Sukma hanya melirik pria yang ada di dalam angkutan umum dengan tatapan yang ketus dan sinis. Ia risi dengan sikapnya yang mengenalnya.
Sukma menekan tombol di langit angkutan umum sebanyak dua kali untuk turun. Ia bergegas memasuki kosnya dan mengunci pintu rumah dengan rapat agar tidak ada siapa pun yang bisa memasuki tempat kosnya secara sembarangan.
Pria yang berada di dalam angkutan umum masih memandanginya dan membuat Sukma mengalihkan pandangan. Ia masuk ke kamar kos saat angkutan umum pergi dari depan rumahnya.
Ia membersihkan diri sebelum mengistirahatkan pikiran dan tubuhnya. Sukma tidak pernah menonton televisi dan bermain handphone karena tidak memiliki keduanya.
Dua benda itu tidak dimiliki olehnya karena masih merasa tidak membutuhkannya. Namun, ia menyadari bahwa harus mempunyai handphone untuk berkomunikasi dengan rekan kerja dan keluarganya.
Beberapa menit berlalu, Sukma menyelesaikan aktivitasnya lalu merebahkan badan di atas ranjang dengan mengamati langit-langit kamar kos yang berwarna putih dengan hiasan lampu dengan warna yang sama.

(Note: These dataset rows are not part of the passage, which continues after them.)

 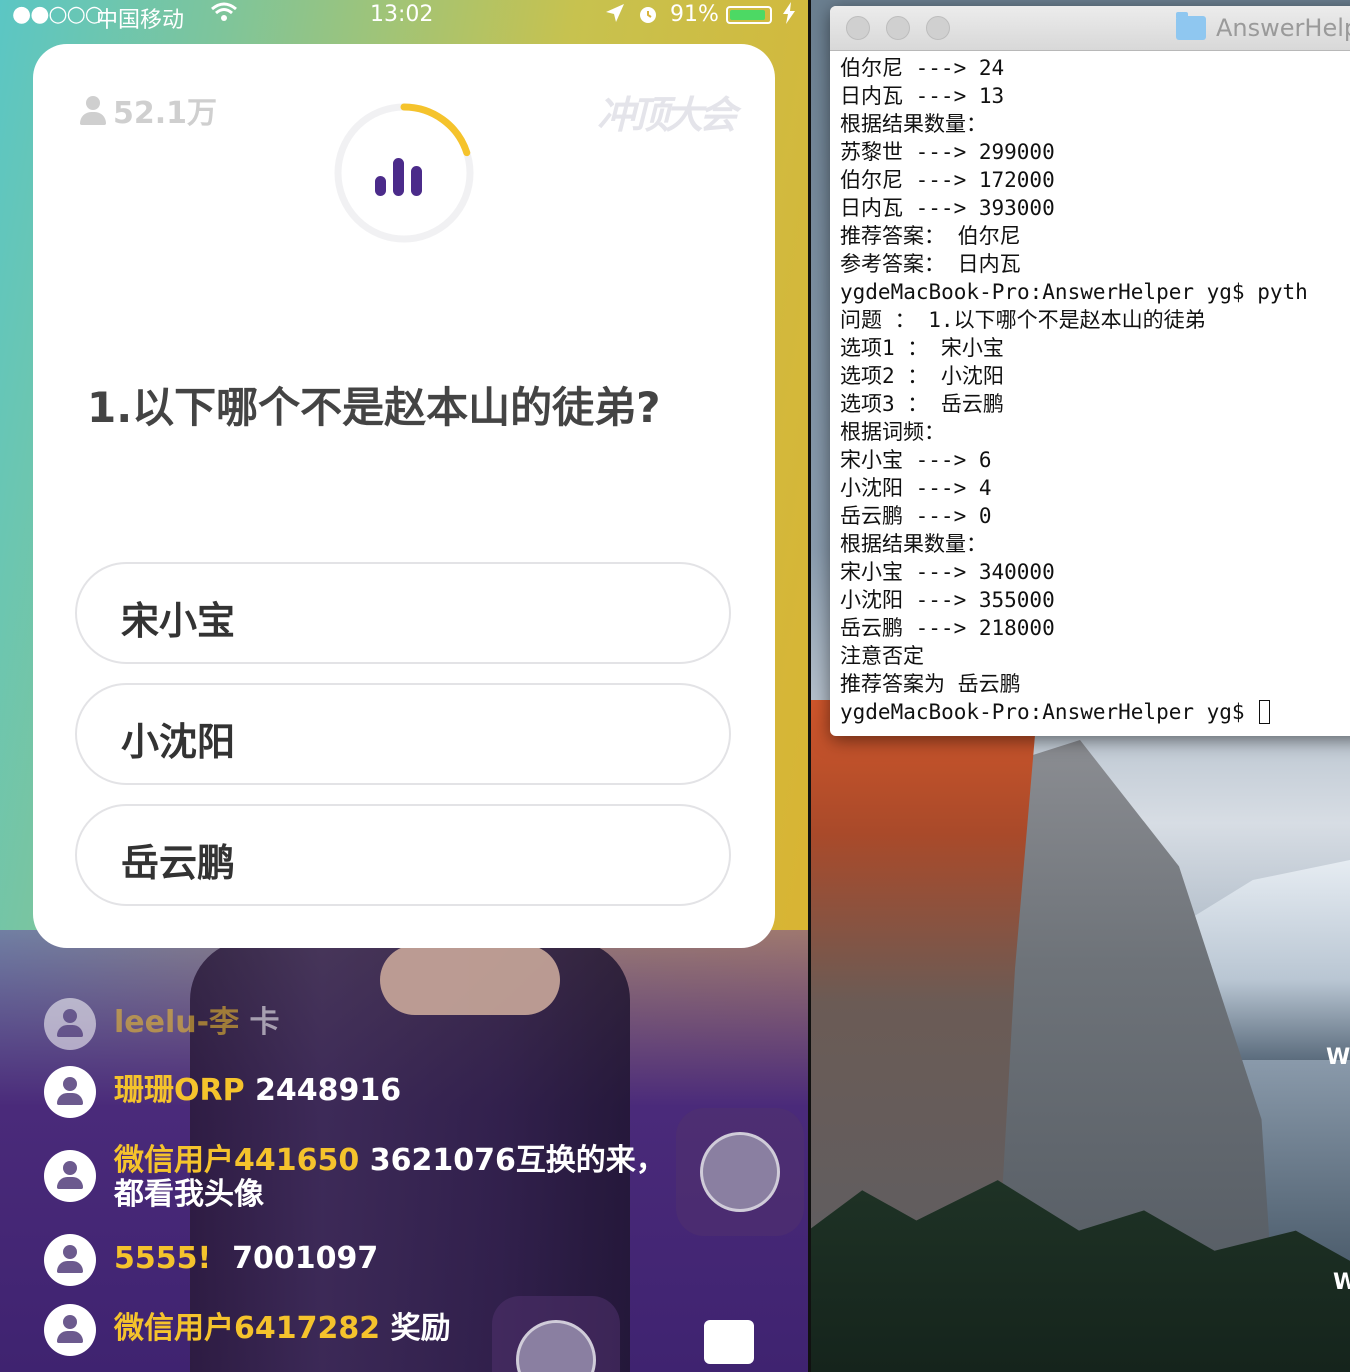 What do you see at coordinates (178, 742) in the screenshot?
I see `option-label: 小沈阳` at bounding box center [178, 742].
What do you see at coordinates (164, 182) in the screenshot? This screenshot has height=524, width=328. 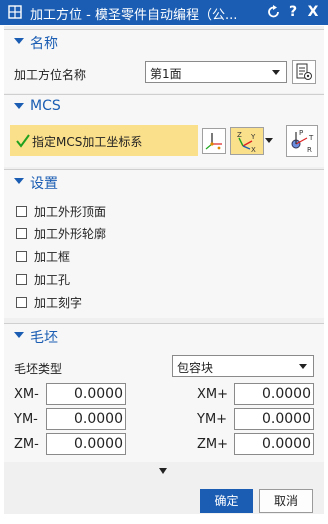 I see `section-settings-header: 设置` at bounding box center [164, 182].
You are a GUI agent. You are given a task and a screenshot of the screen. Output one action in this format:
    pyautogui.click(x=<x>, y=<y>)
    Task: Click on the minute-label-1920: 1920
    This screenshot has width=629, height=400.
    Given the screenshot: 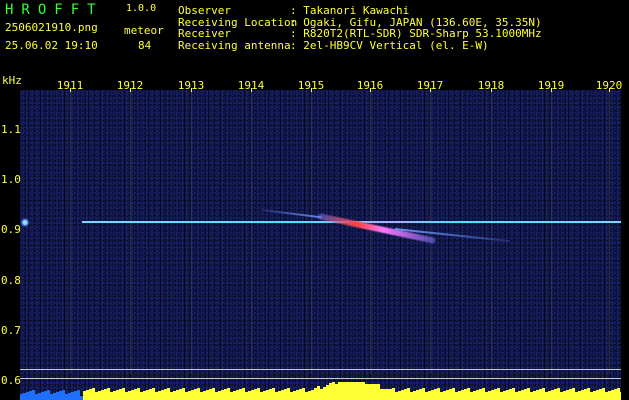 What is the action you would take?
    pyautogui.click(x=609, y=86)
    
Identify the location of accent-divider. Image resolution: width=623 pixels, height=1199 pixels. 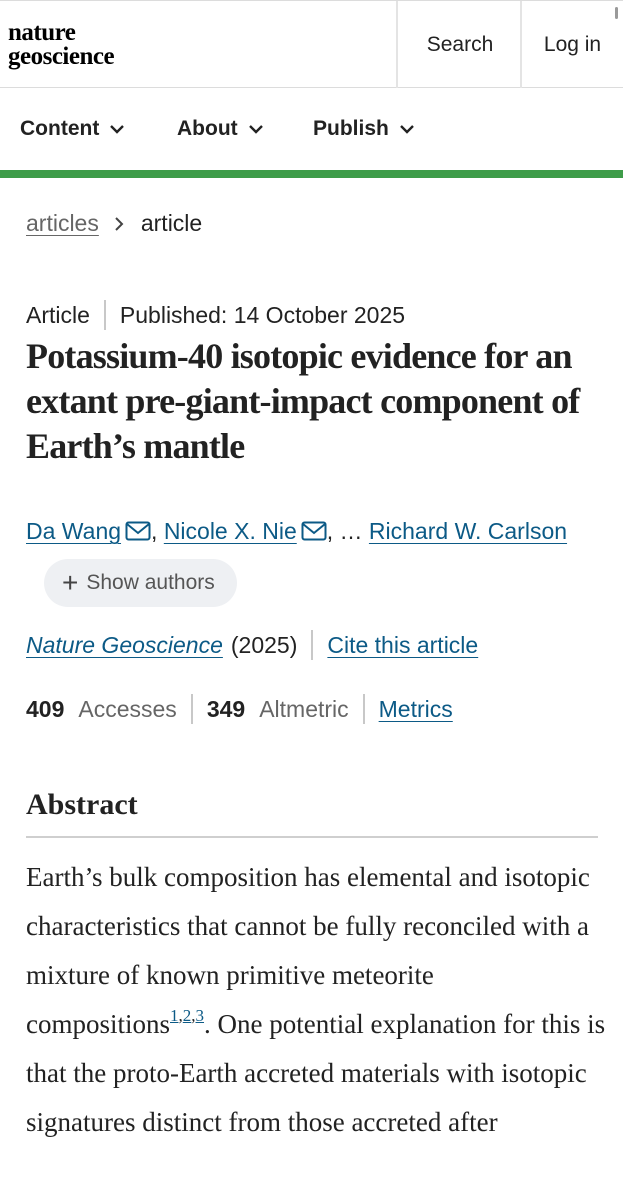
(312, 174).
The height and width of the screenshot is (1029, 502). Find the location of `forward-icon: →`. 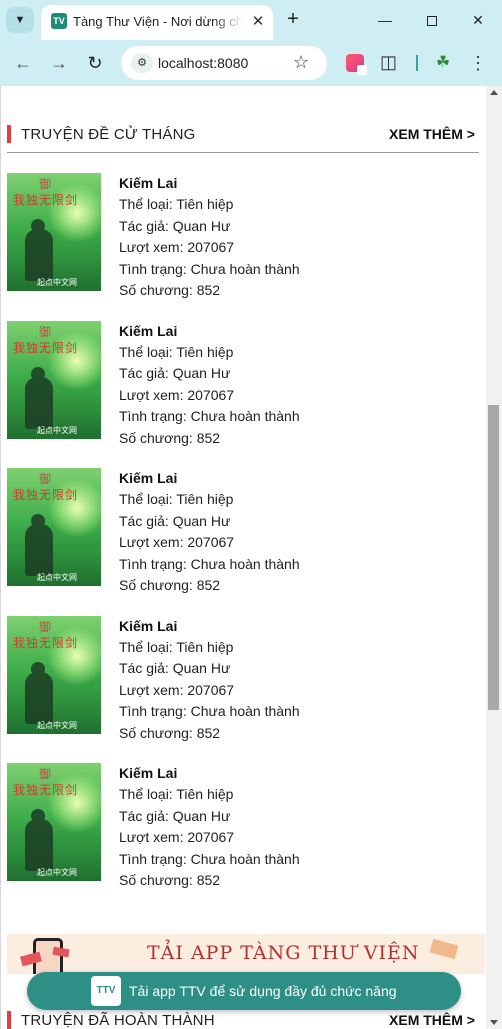

forward-icon: → is located at coordinates (59, 63).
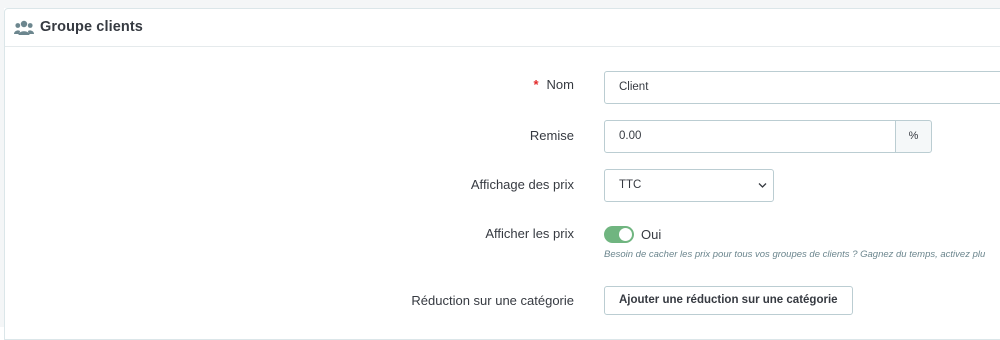 The height and width of the screenshot is (340, 1000). I want to click on price-display-select: TTC, so click(689, 186).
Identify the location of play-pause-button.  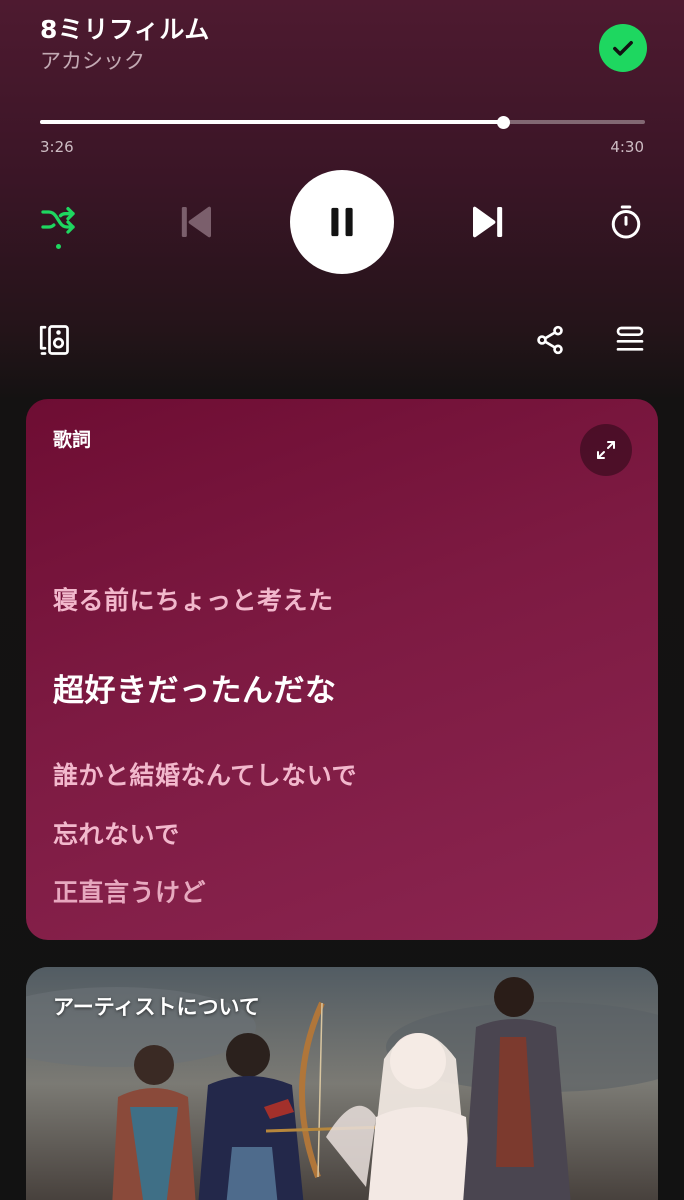
(342, 222).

Helaan napas panjang dengan berat membuatnya bersyukur atas kehidupan yang dijalani hari ini. Namun, Sukma merasa kesepian dan kosong hatinya karena tidak melihat wajah ayah dan saudaranya setelah dari rumah sakit lima bulan yang lalu.
“Aku rindu sama Ayah. Kapan bisa bertemu kembali, Ayah? Semoga bisa bertemu lagi disaat ibu sudah baik kepadaku, ya? Aku rindu sama ibu juga, meskipun ibu sering memarahiku, tetapi aku sangat sayang kepadanya. Jika aku tidak melihat Ayah rasanya hatiku hambar dan merasa hidup sendiri di dunia ini karena tidak ada yang bisa diajak bicara untuk menceritakan kejadian hari ini, kemarin dan beberapa detik yang lalu. Jika ada Ayah di sini, Ayah selalu tanya hari-hariku di mana pun berada, apa yang kulakukan seharian dan pelajaran apa yang kuambil sampai bisa mengambil keputusan yang mungkin susah untuk anak seusiaku. Semua aku pelajari dari yang kulihat dan kudengar, Yah.”
Sukma meluapkan rasa rindu kepada ayah dan keluarganya dengan memandangi langit yang tiada hiasan apa pun. Ia menarik dan membuang napas perlahan sebanyak berkali-kali karena dada terasa sesak disaat menyadari kekosongan hati yang tidak pernah bertemu dengan keluarga.
Sukma tidak bisa menahan diri untuk tidak bertemu dengan keluarganya, tetapi ia harus melakukannya demi kebaikan bersama.
Sukma perlu menjaga hati dan kesehatan mentalnya dari godaan apa pun yang bisa membuatnya jatuh dalam fisik maupun mental.
Tekanan yang dilakukan oleh ibunya sangat luar biasa sampai tidak ada celah untuk menjelaskan yang ada dalam pikirannya.
Ibu selalu menyalahkannya atas apa pun yang terjadi di keluarganya dan menjatuhkannya dengan kalimat yang menyakitkan hingga membuatnya terjatuh dan semakin terjatuh ke dalam lubang.
Sukma berjuang sendiri untuk mengatasi kesehatan mental agar tidak menjadi wanita yang memiliki penyakit gangguan jiwa.
Ia memejamkan mata dengan sempurna dengan lampu yang telah dimatikan olehnya. Pikiran dan tubuh beristirahat dengan tenang. Walaupun hati masih gundah.
Beberapa jam berlalu, Sukma terbangun sembari meregangkan badan perlahan dan memegang pinggang. Tubuh Sukma mulai merasakan sakit di pinggang dan kaki sehingga ia mengambil izin tidak bekerja untuk memeriksakan kandungan dan berolahraga khusus ibu hamil.
Sukma bergegas pergi dari kamar kos menuju rumah sakit dengan menaiki angkutan umum dan duduk di bagian kursi penumpang dekat supir.
“Mau ke mana, Mbak?”
“Saya mau ke rumah sakit Internasional, Pak.”